I didn’t know that I was sad before I lost 135 lbs. But when I took away that numbing agent, the one that came in a two pack with cream filling, I was alone with myself.
I was exposed. I was left with emotions I’d eaten for twenty years. How I wished I still had a layer of marshmallow and a dark chocolate shell.
When I came back from Italy in 2006, I was the smallest I’d ever been. Not obese for the first time in my entire 21 year life. I had found health and befriended her. I should have been rejoicing an accomplishment.

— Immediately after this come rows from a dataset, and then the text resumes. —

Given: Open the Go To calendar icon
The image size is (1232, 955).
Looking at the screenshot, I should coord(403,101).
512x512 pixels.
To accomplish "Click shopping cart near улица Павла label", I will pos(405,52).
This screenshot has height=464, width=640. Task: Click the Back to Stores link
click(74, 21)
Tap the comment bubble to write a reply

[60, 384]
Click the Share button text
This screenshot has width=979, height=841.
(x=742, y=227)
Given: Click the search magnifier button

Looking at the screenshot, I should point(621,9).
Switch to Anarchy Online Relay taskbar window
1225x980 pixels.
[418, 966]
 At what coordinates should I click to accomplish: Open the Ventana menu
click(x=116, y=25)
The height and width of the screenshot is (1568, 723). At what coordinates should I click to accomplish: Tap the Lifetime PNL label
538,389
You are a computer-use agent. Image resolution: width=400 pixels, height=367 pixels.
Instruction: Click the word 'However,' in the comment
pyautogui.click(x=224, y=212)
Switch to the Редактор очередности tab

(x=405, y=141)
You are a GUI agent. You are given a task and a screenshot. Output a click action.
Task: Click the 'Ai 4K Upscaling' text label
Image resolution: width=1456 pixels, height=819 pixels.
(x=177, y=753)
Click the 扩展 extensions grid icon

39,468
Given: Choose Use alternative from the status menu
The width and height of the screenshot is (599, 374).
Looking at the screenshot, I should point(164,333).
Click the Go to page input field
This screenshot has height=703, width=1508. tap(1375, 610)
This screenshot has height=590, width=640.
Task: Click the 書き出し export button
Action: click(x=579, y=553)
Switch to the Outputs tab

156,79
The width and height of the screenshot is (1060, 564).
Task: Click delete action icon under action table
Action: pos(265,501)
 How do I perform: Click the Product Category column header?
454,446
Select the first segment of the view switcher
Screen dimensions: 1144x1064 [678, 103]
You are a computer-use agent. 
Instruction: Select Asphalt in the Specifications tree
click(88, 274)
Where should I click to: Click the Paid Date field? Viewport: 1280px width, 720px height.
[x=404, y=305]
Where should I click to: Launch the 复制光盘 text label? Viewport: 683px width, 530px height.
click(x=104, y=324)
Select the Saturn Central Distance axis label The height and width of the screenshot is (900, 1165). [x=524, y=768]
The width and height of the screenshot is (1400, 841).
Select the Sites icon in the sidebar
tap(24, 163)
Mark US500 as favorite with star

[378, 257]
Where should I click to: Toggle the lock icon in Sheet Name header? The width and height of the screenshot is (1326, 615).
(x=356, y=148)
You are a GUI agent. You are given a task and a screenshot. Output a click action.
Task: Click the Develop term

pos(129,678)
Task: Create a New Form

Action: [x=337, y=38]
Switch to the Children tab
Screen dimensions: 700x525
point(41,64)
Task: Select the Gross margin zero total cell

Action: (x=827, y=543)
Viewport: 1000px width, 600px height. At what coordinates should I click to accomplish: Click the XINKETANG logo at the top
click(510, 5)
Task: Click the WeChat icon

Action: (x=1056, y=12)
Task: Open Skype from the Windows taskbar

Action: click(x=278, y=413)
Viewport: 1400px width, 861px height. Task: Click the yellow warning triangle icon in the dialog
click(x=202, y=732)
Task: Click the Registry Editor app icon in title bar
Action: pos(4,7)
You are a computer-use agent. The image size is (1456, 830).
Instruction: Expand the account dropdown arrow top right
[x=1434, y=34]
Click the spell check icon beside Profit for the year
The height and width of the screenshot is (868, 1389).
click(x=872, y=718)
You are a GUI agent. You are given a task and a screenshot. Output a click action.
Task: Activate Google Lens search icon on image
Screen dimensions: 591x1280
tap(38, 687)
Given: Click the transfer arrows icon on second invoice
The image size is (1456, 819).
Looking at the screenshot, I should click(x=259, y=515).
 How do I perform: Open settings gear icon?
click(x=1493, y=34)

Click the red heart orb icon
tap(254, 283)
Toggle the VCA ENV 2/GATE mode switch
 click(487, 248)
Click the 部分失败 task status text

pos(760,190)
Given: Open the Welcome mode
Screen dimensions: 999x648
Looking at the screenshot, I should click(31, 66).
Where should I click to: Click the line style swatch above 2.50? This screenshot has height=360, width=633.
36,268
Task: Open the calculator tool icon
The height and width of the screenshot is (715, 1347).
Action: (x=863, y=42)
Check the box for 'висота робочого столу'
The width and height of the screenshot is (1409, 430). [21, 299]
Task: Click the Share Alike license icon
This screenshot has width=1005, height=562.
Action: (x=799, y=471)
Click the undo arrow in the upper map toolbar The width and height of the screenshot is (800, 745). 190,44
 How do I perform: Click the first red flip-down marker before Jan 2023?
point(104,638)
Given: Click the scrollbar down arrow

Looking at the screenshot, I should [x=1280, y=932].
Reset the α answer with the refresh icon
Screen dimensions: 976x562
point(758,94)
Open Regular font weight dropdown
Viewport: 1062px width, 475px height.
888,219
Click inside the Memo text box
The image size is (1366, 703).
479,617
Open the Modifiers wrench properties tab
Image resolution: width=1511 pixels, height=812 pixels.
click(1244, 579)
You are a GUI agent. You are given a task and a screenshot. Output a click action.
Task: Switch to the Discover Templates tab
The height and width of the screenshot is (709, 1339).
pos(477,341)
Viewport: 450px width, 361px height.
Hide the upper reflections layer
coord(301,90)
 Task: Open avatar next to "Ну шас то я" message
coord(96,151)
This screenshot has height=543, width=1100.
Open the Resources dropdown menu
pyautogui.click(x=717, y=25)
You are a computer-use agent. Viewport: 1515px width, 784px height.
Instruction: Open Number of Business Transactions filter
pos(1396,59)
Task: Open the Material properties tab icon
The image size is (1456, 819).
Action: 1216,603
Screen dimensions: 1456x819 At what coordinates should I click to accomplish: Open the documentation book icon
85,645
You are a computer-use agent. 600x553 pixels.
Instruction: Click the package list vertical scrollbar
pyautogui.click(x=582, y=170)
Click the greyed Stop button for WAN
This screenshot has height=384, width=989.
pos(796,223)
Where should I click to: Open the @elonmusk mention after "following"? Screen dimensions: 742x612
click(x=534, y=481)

The world was supposed to be my oyster; I wondered if I had eaten that oyster.
I suppose I thought I would wake up on the morning of my first day in a new body and life would exist in day glow. Neons, brights, music booming and boisterous, faces all smiling, doors unlocked and opening, a fan blowing on me like the ones you see in photo shoots, a sense of purpose, a lightness of spirit. Happiness.
Instead, it was rain. Nothing of what I imagined. Life was not quite the California Gurls video I’d hoped for. Unfortunately.
The sadness, the isolation, the loneliness that existed even wrapped in a hug, the dullness in color palette, that heaviness of being.
To say that that period of my life, that year after the weight had left me, was difficult, is a grave understatement. I found myself sitting in a corner of my bedroom once, feeling a kind of hopelessness that I’d never known before. A lump in my throat, eyes like a glass filled to the brim, just teetering on spilling over. I said to my mother that my heart was breaking. Twice. I’d meant it. Because even when my father died seven years earlier, though my heart did shatter, the food was there. A way to not feel.
Like all beings, I have sadness. I use ‘have’ because it is part, but not all of me. Like brown hair. Some days life seems to be painted in gray tones. And on others, the vast majority of my life, I feel a sense of contentment, a deep-seated happiness that can’t be traced nor contained. The swings and dips of each are not extreme, they just occur like anything else. They flow freely.
The point is, life is not better now that I am thin. It’s not easier, more secure. Sadness, happiness, fear, doubt- they are not simply parts of life; they are life. And each is beautiful because it means I’m feeling; it means that I’m alive.
I have always been introspective, always looking at faces and eyes and questioning integrity, wondering intentions, listening keenly to hear someone’s truest voice. I am deeply aware. Of myself and others and experiences. I feel intensely. Love and lose and live passionately.
I have become myself in these years of awakening from a food coma. Had I not lost the weight, I would not have found so much of myself.
Sadness is not dire. Happiness is not always on tap. Yes, life means struggle. I will cry an infinity pool of tears. I will tight rope darkness and light. I will laugh so hard that I stop breathing for an unnerving number of seconds. I will smile so wide that my cheeks spasm.
So when joy’s away I look for her, when she comes I open my arms to her, and when she leaves I know she’ll be back again. And always, humor abounds.